=== TASK ITEM ===
Count the lines below that include "Infos". Only the number should be given.

(Dataset items)
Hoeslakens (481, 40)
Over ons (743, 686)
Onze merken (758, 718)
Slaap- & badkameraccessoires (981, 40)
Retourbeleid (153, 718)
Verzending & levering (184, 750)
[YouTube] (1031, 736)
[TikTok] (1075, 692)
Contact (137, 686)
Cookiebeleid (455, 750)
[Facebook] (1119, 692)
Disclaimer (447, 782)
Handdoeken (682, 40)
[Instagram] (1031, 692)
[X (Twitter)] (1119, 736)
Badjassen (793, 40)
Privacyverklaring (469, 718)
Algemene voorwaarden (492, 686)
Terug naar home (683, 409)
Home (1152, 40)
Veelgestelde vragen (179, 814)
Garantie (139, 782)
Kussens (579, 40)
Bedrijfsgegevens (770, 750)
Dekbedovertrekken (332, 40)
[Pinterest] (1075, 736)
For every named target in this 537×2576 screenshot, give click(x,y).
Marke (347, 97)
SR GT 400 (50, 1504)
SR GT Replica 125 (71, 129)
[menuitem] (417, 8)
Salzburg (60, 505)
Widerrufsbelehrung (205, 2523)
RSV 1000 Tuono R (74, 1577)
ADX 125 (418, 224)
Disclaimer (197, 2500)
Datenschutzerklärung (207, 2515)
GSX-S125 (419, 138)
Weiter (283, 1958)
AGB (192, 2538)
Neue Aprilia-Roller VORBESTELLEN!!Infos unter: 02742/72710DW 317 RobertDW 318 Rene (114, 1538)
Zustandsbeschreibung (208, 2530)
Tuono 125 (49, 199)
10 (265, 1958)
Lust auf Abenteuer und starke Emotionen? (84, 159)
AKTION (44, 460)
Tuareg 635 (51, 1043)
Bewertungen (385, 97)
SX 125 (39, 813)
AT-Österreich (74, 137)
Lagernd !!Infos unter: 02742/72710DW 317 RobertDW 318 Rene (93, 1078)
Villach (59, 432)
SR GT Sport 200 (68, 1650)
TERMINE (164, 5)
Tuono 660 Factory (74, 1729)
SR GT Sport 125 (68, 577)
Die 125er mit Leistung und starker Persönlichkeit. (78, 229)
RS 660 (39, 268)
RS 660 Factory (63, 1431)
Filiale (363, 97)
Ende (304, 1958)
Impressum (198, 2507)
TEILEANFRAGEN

=== ANSWER TO THIS TASK ===
2